A.M. Best Places Ratings of The Chubb Corporation and Its Subsidiaries Under Review With Negative Implications

OLDWICK, N.J.--()--A.M. Best has placed under review with negative implications the financial strength rating (FSR) of A++ (Superior) and the issuer credit ratings (ICR) of “aaa” of the property/casualty subsidiaries of The Chubb Corporation (Chubb Corp) (headquartered in Warren, NJ) [NYSE: CB], also known as the Chubb Group of Insurance Companies (Chubb Group). Concurrently, A.M. Best has placed under review with negative implications the ICR of “aa”, all long-term debt and indicative ratings and the AMB-1+ on the commercial paper of Chubb Corp. Additionally, A.M. Best has placed under review with negative implications the FSR of A++ (Superior) and the ICR of “aa+” of Chubb Atlantic Indemnity Ltd. (Chubb Atlantic) (Pembroke, Bermuda). (See below for a detailed listing of the companies and ratings.)

The rating actions follow the recent announcement that the Board of Directors of ACE Limited (ACE) (NYSE: ACE) and Chubb Corp have each approved a definitive agreement under which ACE will acquire Chubb Corp for approximately $28 billion in cash and in shares of ACE. Each organization brings a solid reputation and strong history of favorable operating results to the merger. In addition, their business profiles are relatively complementary in terms of products offerings and customer focus, and the merger should allow each to broaden customer solutions by adapting the others’ products to their specific operations. ACE intends to finance the cash portion of the transaction through a combination of $9 billion of ACE and Chubb Corp cash plus $5.3 billion of senior notes. As a result, A.M. Best expects that risk-adjusted capitalization will be reduced and financial leverage increased for the merged enterprise as a result of this transaction. Additionally, there is significant execution risk associated with the transaction itself and with the operational consolidation that will be required to realize the efficiencies expected from the transaction. The negative outlook reflects the potential effect of these factors on the ratings following the close of the transaction, which is expected during the first quarter of 2016, pending approval of ACE and Chubb Corp shareholders, and regulators, as well as the expiration or termination of the applicable waiting period required under U.S. anti-trust regulation.

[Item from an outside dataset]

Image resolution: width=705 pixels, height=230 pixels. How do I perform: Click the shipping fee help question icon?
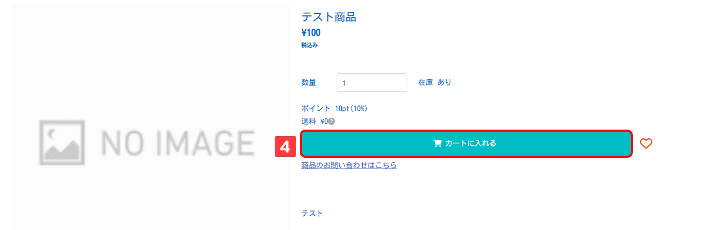point(332,121)
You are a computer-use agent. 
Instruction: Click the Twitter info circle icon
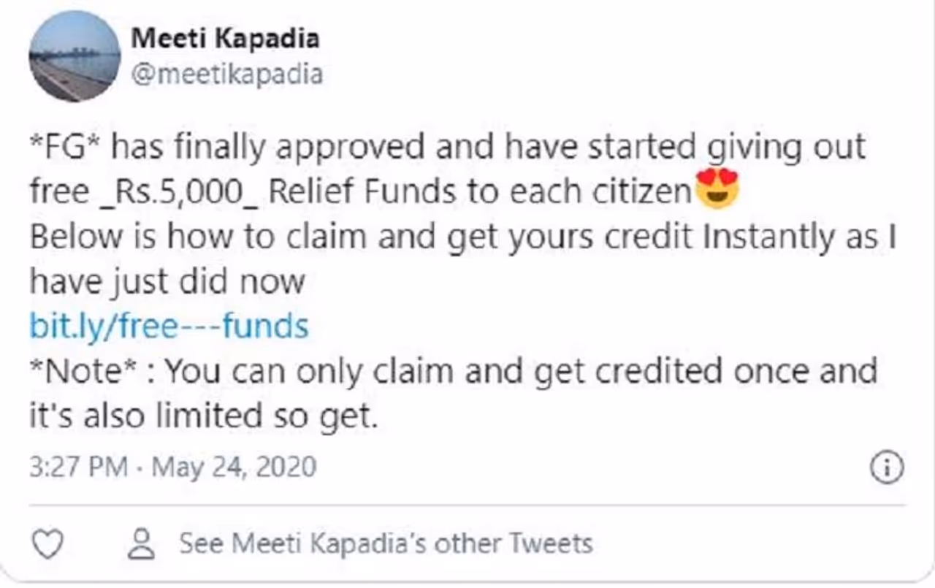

The FSR of A++ (Superior) and the ICRs of “aaa” have been placed under review with negative implications for the following property/casualty subsidiaries of The Chubb Corporation:

  • Federal Insurance Company
  • Chubb Custom Insurance Company
  • Chubb Indemnity Insurance Company
  • Chubb Insurance Company of Australia Limited
  • Chubb Insurance Company of Europe SE
  • Chubb Insurance Company of Canada
  • Chubb National Insurance Company
  • Executive Risk Indemnity Inc.
  • Executive Risk Specialty Insurance Company
  • Great Northern Insurance Company
  • Pacific Indemnity Company
  • Vigilant Insurance Company
  • Chubb Insurance Company of New Jersey
  • Chubb Lloyds Insurance Company of Texas
  • Texas Pacific Indemnity Company

The following debt ratings have been placed under review with negative implications:

The Chubb Corporation—

-- AMB-1+ on commercial paper

The Chubb Corporation—

-- “aa” on $600 million 6.5% senior unsecured notes, due 2038

-- “aa” on $600 million 5.75% senior unsecured notes, due 2018

-- “aa” on $800 million 6.0% senior unsecured notes, due 2037

-- “aa” on $200 million 6.8% senior unsecured debentures, due 2031

-- “aa” on $100 million 6.6% senior unsecured debentures, due 2018

-- “a+” on $1 billion 6.375% junior subordinated debentures, due 2067

The following indicative ratings on securities available under the shelf registration have been placed under review with negative implications:

The Chubb Corporation—

-- “aa” on senior unsecured debt

-- “aa-” on subordinated debt

-- “aa-” on preferred securities

-- “a+” on preferred stock

This press release relates to rating(s) that have been published on A.M. Best's website. For all rating information relating to the release and pertinent disclosures, including details of the office responsible for issuing each of the individual ratings referenced in this release, please visit A.M. Best’s Ratings & Criteria Center.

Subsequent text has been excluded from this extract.